Ante el avance de los sistemas para evitar las copias falsas de los forfaits los 'jetas' optan por otras alternativas. La reventa y el uso inadecuado del pase -como por ejemplo que un adulto vaya con un forfait infantil-, son castigados por la ley del esquí en Andorra, y los mismos responsables de los dominios están capacitados para ejecutar el castigo.
Desde Vallnord se destaca la instalación del Skidata, que permite conocer el tipo de forfait que lleva cada cliente. Por su parte, Grandvalira utiliza el personal de atención al cliente como elemento disuasorio para cualquier práctica del uso fraudulento del forfait, como la reventa.
Retirada de forfait y multa
El uso fraudulento supone, tal como queda reflejado en la ley del esquí de Andorra, la retirada del forfait y una penalización que es el doble del importe del forfait. Al igual que en caso de que haya esquiadores que ponen en peligro la seguridad de las instalaciones o la integridad de los otros usuarios, la estación puede negarle el acceso a las pistas y proceder a la retirada inmediata del forfait, si hay un uso fraudulento de este, también se puede prohibir la utilización de las instalaciones y el paso por las pistas.

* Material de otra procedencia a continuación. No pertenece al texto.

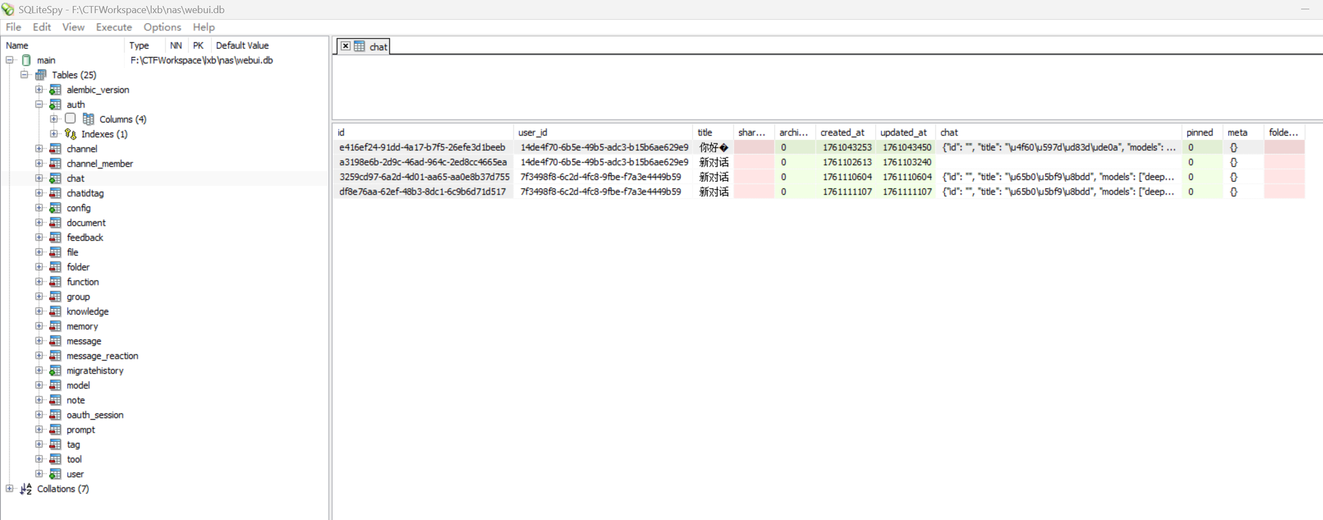
Task: Sort by the created_at column header
Action: (842, 132)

Esta son maneras respetables de defender un negocio, pero ¿qué pasa con aquel esquiador que ha pagado por un pase de día completo, y tiene que marcharse o dejar de esquiar a las 12 de la mañana por una lesión o lo que sea?, ¿no puede revender su pase como uno medio día a otro esquiador que llega a esas horas, y ahorrarse un dinero para la próxima vez?, ¿los dominios se comprometen a descontar esas horas no disfrutadas en un próximo pase o en otro tipo de descuentos?